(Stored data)
BEGIN

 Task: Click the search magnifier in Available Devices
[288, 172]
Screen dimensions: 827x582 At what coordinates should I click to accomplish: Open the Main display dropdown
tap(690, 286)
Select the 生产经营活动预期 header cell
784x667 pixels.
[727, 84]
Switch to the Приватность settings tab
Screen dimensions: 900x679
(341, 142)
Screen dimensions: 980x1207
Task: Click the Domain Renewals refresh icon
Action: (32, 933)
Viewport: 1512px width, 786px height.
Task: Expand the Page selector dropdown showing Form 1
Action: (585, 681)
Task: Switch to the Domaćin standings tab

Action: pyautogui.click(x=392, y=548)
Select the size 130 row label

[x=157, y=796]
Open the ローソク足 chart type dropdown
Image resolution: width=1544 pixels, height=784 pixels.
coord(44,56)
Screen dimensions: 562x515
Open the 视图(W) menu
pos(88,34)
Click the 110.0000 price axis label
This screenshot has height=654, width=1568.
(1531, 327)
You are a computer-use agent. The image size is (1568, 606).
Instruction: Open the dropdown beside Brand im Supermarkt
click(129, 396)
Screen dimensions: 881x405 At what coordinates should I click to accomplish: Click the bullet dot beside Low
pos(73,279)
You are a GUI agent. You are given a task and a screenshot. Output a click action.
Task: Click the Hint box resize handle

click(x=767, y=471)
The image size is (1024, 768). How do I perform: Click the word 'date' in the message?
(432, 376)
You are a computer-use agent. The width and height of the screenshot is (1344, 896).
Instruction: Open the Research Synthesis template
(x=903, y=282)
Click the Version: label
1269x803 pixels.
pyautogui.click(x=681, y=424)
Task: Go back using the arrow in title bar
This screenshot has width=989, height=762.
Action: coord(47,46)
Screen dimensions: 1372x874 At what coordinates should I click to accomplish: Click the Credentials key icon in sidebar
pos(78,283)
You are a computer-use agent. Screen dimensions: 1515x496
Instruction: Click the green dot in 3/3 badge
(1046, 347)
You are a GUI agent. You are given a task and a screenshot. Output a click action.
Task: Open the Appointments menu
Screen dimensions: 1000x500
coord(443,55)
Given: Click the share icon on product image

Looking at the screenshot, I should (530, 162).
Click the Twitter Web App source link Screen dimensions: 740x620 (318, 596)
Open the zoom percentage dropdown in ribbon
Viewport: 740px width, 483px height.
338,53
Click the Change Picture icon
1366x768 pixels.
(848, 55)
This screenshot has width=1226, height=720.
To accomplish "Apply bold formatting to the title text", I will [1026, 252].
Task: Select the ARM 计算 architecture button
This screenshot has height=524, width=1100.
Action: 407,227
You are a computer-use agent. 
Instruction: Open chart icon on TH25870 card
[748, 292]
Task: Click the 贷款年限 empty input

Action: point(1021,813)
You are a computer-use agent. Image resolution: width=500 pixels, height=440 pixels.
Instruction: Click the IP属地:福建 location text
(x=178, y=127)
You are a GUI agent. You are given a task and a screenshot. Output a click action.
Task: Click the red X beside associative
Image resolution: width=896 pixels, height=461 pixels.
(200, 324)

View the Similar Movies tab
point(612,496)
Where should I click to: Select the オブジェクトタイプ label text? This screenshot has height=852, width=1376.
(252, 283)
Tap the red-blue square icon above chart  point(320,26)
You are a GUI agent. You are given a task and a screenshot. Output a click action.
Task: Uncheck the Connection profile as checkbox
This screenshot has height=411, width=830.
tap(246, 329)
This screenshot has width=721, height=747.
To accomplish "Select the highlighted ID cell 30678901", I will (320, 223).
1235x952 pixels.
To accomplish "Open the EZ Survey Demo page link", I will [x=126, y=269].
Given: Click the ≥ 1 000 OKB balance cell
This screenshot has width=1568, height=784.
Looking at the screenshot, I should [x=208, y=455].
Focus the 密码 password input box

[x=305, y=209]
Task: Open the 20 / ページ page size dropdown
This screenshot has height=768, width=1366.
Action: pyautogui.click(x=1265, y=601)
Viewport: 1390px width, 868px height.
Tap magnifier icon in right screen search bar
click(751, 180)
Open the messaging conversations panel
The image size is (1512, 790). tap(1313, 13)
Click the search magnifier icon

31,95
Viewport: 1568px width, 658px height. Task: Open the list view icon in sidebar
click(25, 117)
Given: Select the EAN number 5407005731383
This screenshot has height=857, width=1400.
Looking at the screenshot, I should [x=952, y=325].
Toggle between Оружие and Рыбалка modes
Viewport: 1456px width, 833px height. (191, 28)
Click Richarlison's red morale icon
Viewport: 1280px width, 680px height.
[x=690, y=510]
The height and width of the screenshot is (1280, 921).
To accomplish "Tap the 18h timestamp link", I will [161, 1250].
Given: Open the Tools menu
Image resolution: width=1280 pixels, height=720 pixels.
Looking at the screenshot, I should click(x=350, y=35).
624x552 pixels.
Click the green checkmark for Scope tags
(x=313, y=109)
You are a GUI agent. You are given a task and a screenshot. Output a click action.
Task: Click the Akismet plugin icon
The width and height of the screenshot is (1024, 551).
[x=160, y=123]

END

◆ **EXERCISE OBJECTIVE**: Please return the lines above that run from the line containing "Image resolution: width=896" to the line containing "Click Richarlison's red morale icon", inclusive, exactly and with no other lines.

◆ **SOLUTION**:
Image resolution: width=896 pixels, height=461 pixels.
(200, 324)

View the Similar Movies tab
point(612,496)
Where should I click to: Select the オブジェクトタイプ label text? This screenshot has height=852, width=1376.
(252, 283)
Tap the red-blue square icon above chart  point(320,26)
You are a GUI agent. You are given a task and a screenshot. Output a click action.
Task: Uncheck the Connection profile as checkbox
This screenshot has height=411, width=830.
tap(246, 329)
This screenshot has width=721, height=747.
To accomplish "Select the highlighted ID cell 30678901", I will (320, 223).
1235x952 pixels.
To accomplish "Open the EZ Survey Demo page link", I will [x=126, y=269].
Given: Click the ≥ 1 000 OKB balance cell
This screenshot has width=1568, height=784.
Looking at the screenshot, I should [x=208, y=455].
Focus the 密码 password input box

[x=305, y=209]
Task: Open the 20 / ページ page size dropdown
This screenshot has height=768, width=1366.
Action: pyautogui.click(x=1265, y=601)
Viewport: 1390px width, 868px height.
Tap magnifier icon in right screen search bar
click(751, 180)
Open the messaging conversations panel
The image size is (1512, 790). tap(1313, 13)
Click the search magnifier icon

31,95
Viewport: 1568px width, 658px height. Task: Open the list view icon in sidebar
click(25, 117)
Given: Select the EAN number 5407005731383
This screenshot has height=857, width=1400.
Looking at the screenshot, I should [x=952, y=325].
Toggle between Оружие and Рыбалка modes
Viewport: 1456px width, 833px height. (191, 28)
Click Richarlison's red morale icon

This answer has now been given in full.